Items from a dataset
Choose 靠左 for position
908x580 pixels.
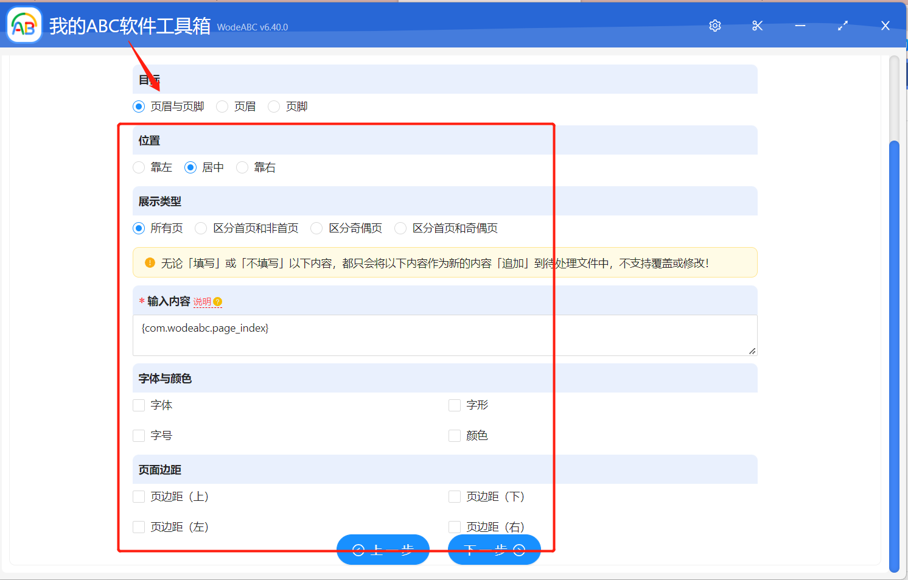139,167
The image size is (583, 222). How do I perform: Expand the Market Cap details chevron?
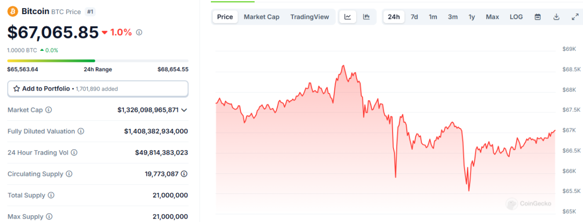click(184, 110)
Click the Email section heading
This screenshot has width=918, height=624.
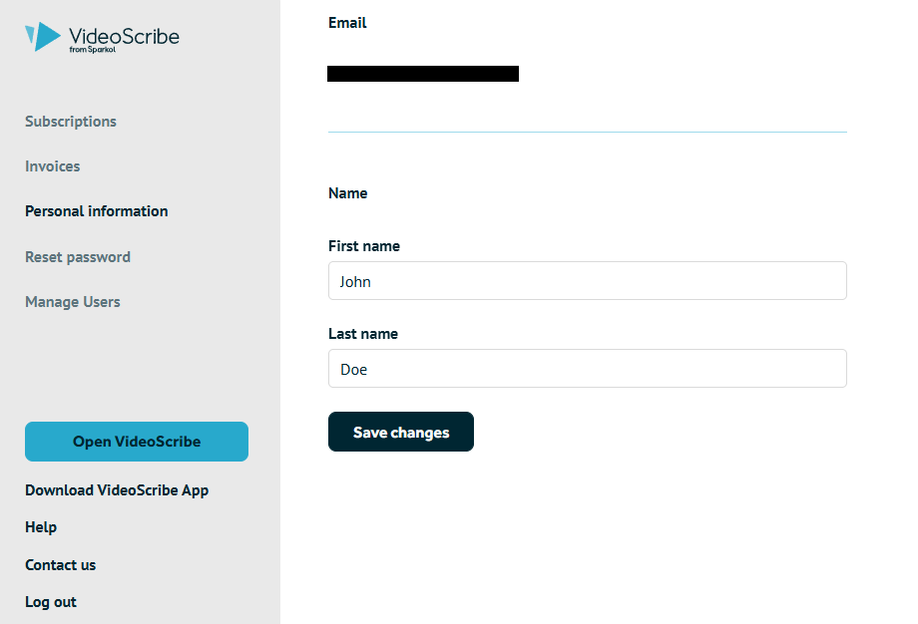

| What you are asked to do |
With the pictures removed, print the entries above exactly.

| Response to the exercise |
Choose 靠左 for position
908x580 pixels.
139,167
The image size is (583, 222). How do I perform: Expand the Market Cap details chevron?
click(184, 110)
Click the Email section heading
This screenshot has width=918, height=624.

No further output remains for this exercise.